> _Source_
•••
The Cat and the Canary is iconic - one of those delicate alignments of fate that results in a sweet perfection. Unusually, the studio was able to repeat the trick the following year, gathering many of the major players and reshuffling them into the more overtly supernatural The Ghost Breakers. I only wish they'd tried for a hat trick, but the fact that the lightning struck twice thankfully left us with a couplet of quintessential scare-comedies. 

RATING: 🕸🕸🕸🕸🕸

20/10/2020

Son of Ingagi

TO LET: Unique property at 1313 Wellman Road. Includes hidden laboratory, lurking monster. Perfect starter home for defenceless couple... It's a fixer-upper alright but there's a solid structure beneath 1940's SON OF INGAGI...

A shadowy figure passes by a dark and decrepit house

Most modern audiences approaching Son of Ingagi will know it's widely considered to be the first Black horror movie, having been penned by African-American 'race film'-maker Spencer Williams and performed by an all-Black cast. Cinema historian Tananarive Due considers its genre secondary to the film's purpose, arguing that it was "really meant to confront so many negative stereotypes about black people in cinema but using horror, which was a very popular genre, to present us just being ourselves". While this is true, the film still notches up what feel like a couple of horror firsts, making it possibly even more of a landmark than its reputation suggests.

Newlyweds Eleanor and Robert Lindsay (Daisy Bufford and Alfred Grant) have inherited a big old house that once belonged to Dr Jackson, a woman thought of as the local witch. The Lindsays always liked her but, thanks to her mysterious death, they now find themselves facing all kinds of strange occurrences in her old home. It turns out the doctor had a skeleton in her closet... or, more accurately, a 'wild man' from Africa in her basement lab. And just before he killed her, he'd imbibed a secret formula that not only apparently drove him into a murderous rage but also imbued him with superhuman strength! Let's hope comedy cop Detective Nelson (played by writer Williams) can sort things out and prevent more deaths - or at least keep track of his disappearing sandwiches... Priorities, man!

A couple drinking cocktails fail to notice a creepy face looking in through the window behind them

1974 was the big year for 'hider in the house' horror, finding a voyeuristic killer occupying a secret room in the TV movie Bad Ronald and calls coming from inside the house! in the early slasher Black Christmas. It continues to impress me, then, that Son of Ingagi was playing with this notion so effectively four decades earlier, and I can't think of an earlier example of the trope.
•••
> _Data provided_
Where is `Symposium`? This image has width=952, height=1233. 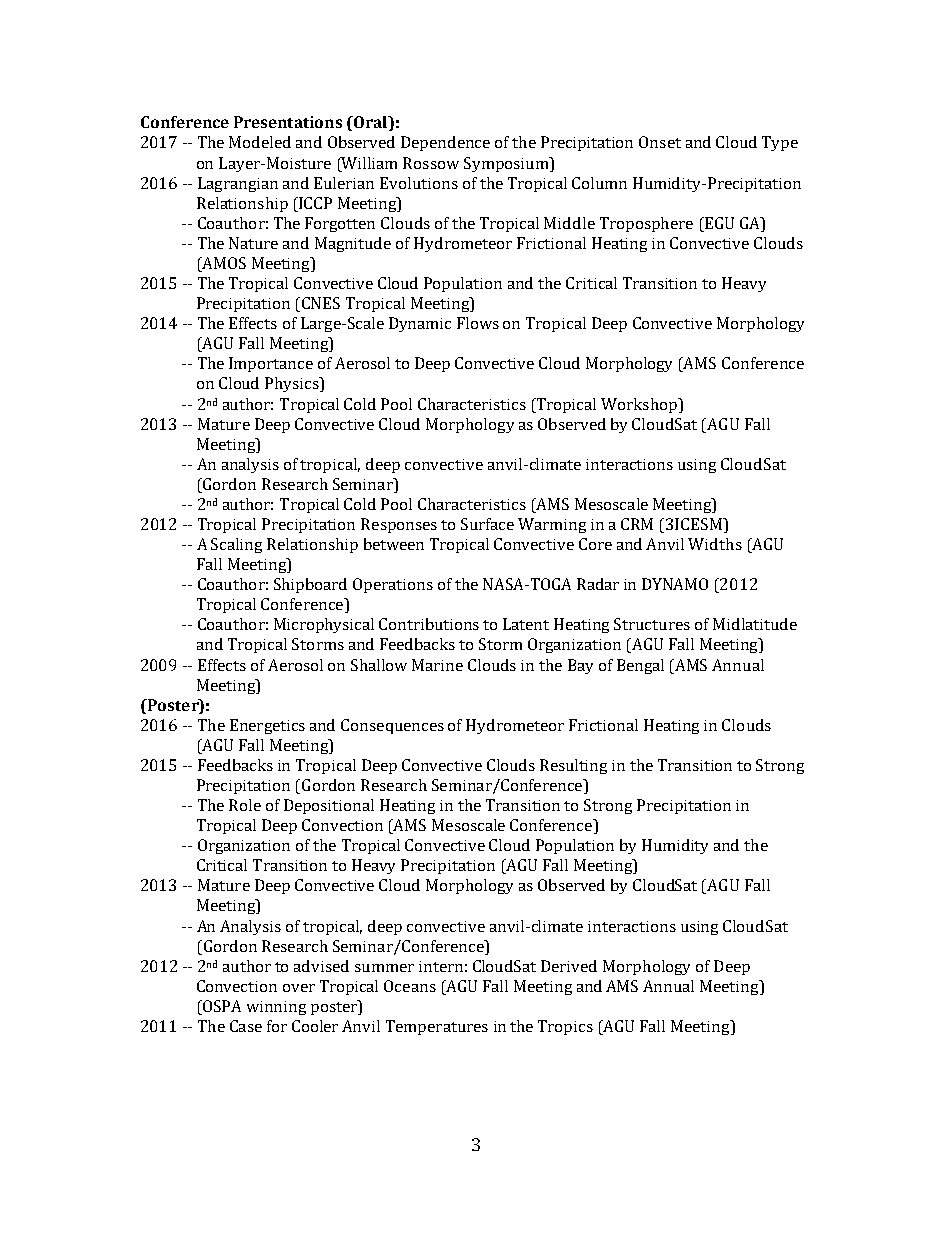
•••
> _Requirement A_
Copy the passage of the film review between "TO LET: Unique" and "SON OF INGAGI...", inclusive.
> _Requirement B_
According to the film review, who wrote Son of Ingagi?
The lines are a separate set of material with no connection to the film review.

> _Exercise solution A_
TO LET: Unique property at 1313 Wellman Road. Includes hidden laboratory, lurking monster. Perfect starter home for defenceless couple... It's a fixer-upper alright but there's a solid structure beneath 1940's SON OF INGAGI...

> _Exercise solution B_
Spencer Williams, an African-American "race film" maker.